Yep. We had an earthquake yesterday. A 5.8, epicenter 25 miles from here. It happened. It’s true that, in the moment, it was rather disconcerting. I mean, the mountains of Virginia? We’re used to the occasional nasty thunderstorm, maybe a stray tornado once a year or so, but largely? We don’t get so many natural disasters. We’re too far from the ocean for hurricanes to matter much. It floods sometimes, but the last time there was a really horrid flood here, I was 8. It gets dry, sometimes even so dry that people are asked not to water their lawns or wash their cars, but never a truly and horribly devastating drought. Definitely no volcanoes, and our “blizzards” top out around 2 feet at their absolute maximum – and that only happens every 5 years or so (rarely do we get more than 2 inches of snow). As far as disasters go, the most extreme are usually heat and humidity. But today we had an earthquake.
We had another one about 8 years ago. It was smaller than this one. I worked in an office at the time that backed up to the railroad tracks, and I thought it was just a train going by that time, until my roommate called to see if I had felt that too. It was kind of weird then, but we all just went about our days. This time was much more dramatic – lots of shaking, things falling off shelves, pictures teetering on the walls – for a good 15 to 20 seconds, at least. Twitter exploded. People apparently evacuated buildings and freaked right the hell out. My office? We all talked about it for a bit, made sure loved ones were safe, and then…went back to work. We had a tiny aftershock shortly after the big one, and then a more significant aftershock this evening when I was at home. (I say more significant, but really…Dave and I were sitting on the couch together, less than 2 feet between us, and I felt it while he didn’t. So, not a big deal.) And then apparently another during the night that we both totally slept through.

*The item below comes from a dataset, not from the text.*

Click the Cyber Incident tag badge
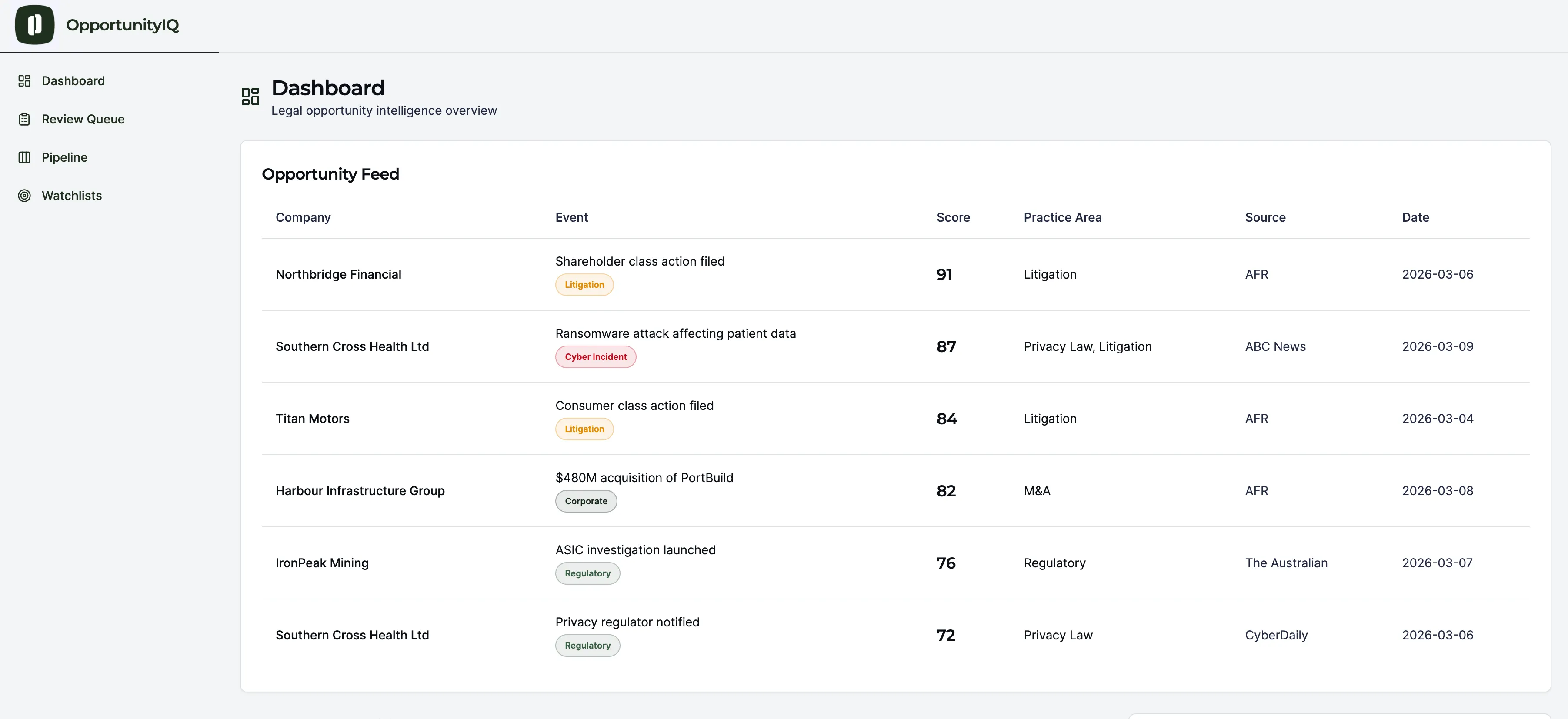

My favorite part of all this has honestly been the little stories people have told about their thoughts on it. Tiny tidbits like this:
- One friend works in City Hall, a building called “the bomb shelter” by its employees (and frankly, it may actually have a bomb shelter in it, not sure). She works in an interior office with no windows, was in the bathroom at the time the quake happened, and felt nothing. She thought people were pulling a practical joke on her when she came out and they were talking about the earthquake.
- One friend was driving when it happened, and she felt nothing.

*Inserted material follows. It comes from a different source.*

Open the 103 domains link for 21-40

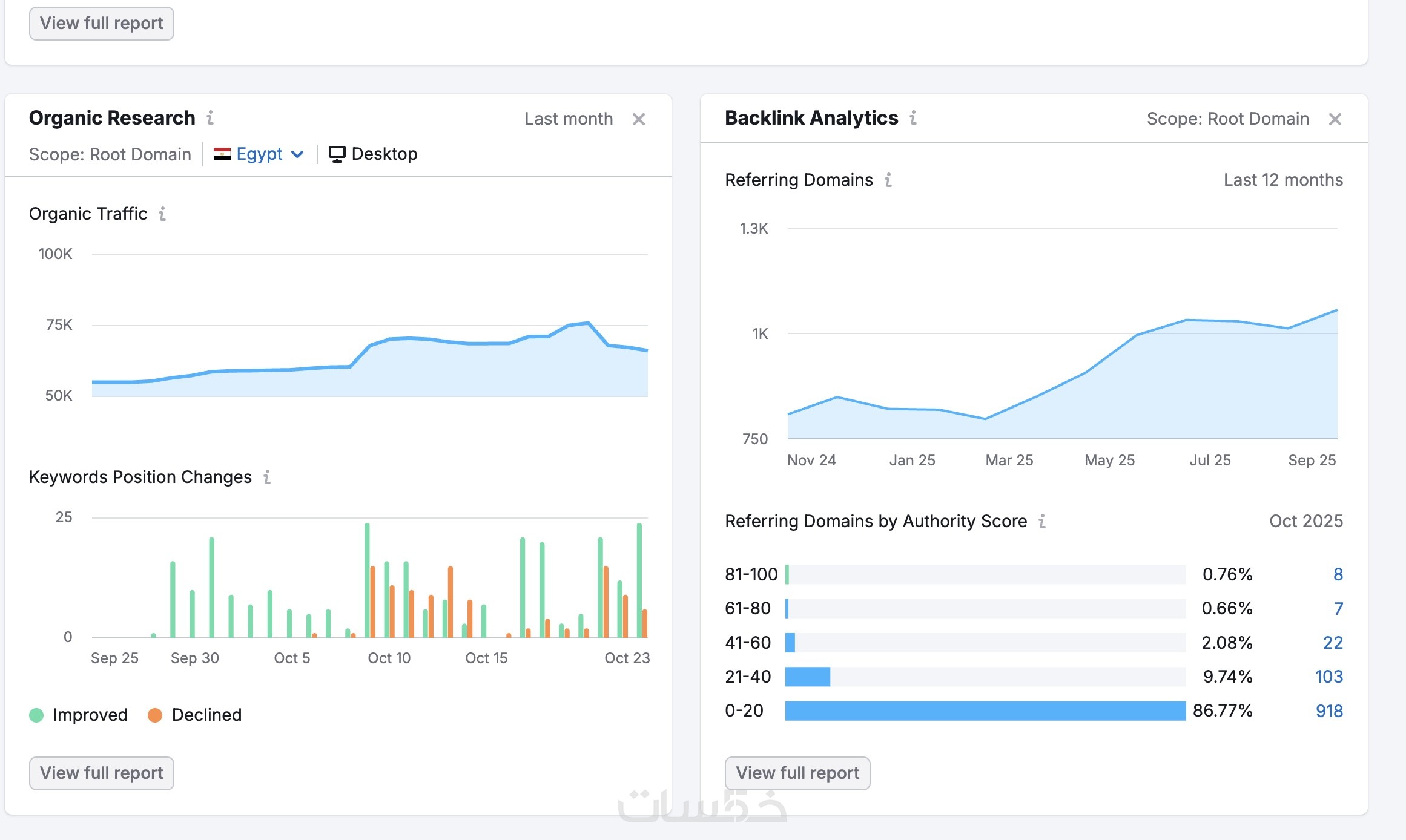pyautogui.click(x=1328, y=676)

- One friend thought it was a train going by her house, and Dave (who works from home) thought it was a low-flying helicopter at first. Several in my office thought, for just a second, that they were doing construction in the office beneath ours again.

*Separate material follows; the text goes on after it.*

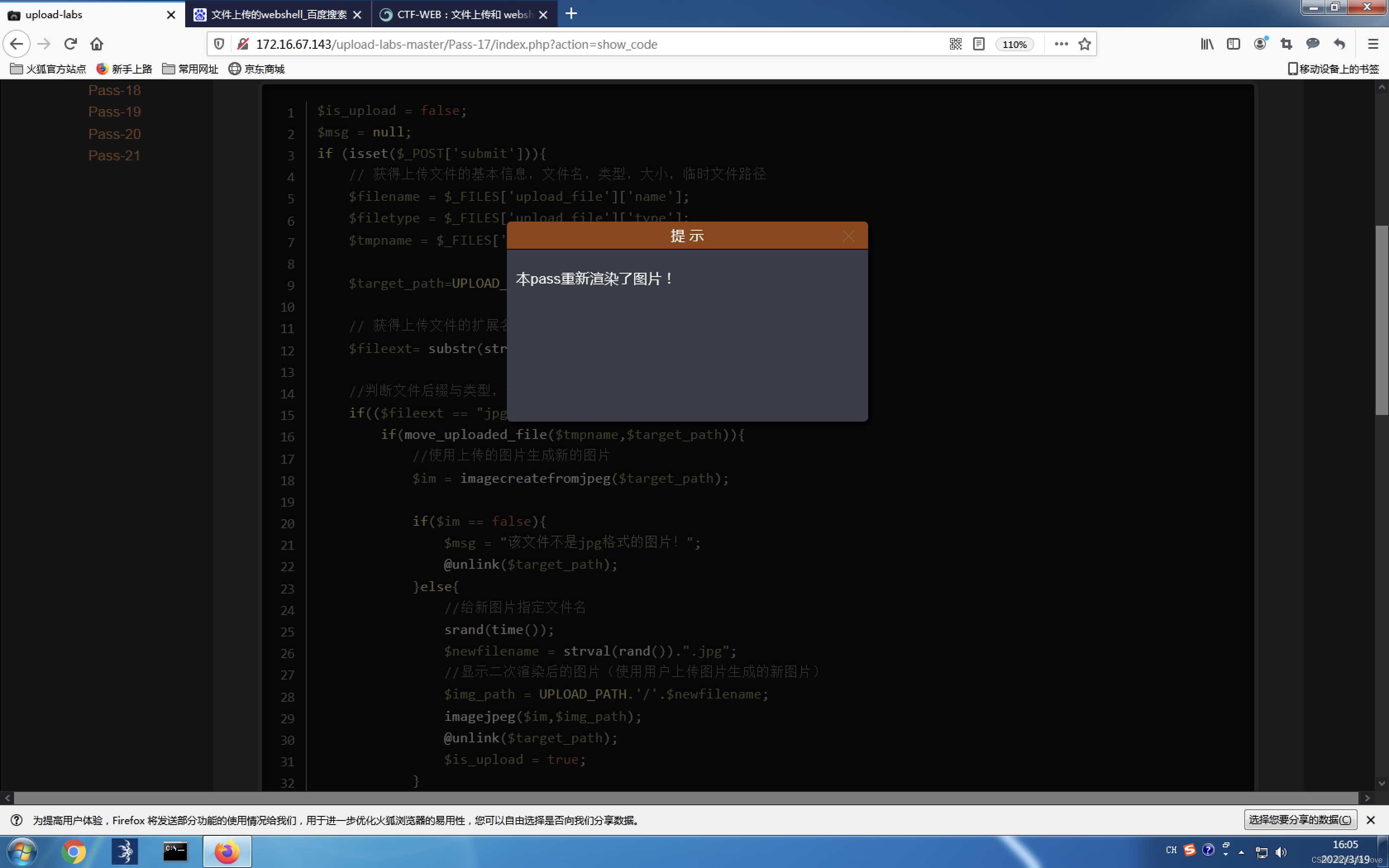Screen dimensions: 1389x868
Task: Open the library icon in the toolbar
Action: pos(1207,44)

- My niece started 3rd grade on Monday – she lost a front tooth right before school that morning. She said to my mom yesterday, “I lost a tooth on the first day of school, and we had an earthquake on the second day of school – what’s going to happen tomorrow?!”
It was definitely an interesting occurrence, but now, everyone’s still tweeting and Facebooking about it all…and apparently lots of people are still terrified. Still talking about it. Worried about more aftershocks to come. And yeah, it’s weird, not normal for us, but…was it really that big of a deal? Some buildings suffered a little damage, but as far as I’ve heard, no one was seriously hurt at all. And the 2 aftershocks we’ve had have not been troublesome. Why is everyone so very, very freaked out by this? It was exciting and weird, yes, but so far, I have no evidence to convince me to panic. You can pretty much count on me sleeping soundly through the coming nights.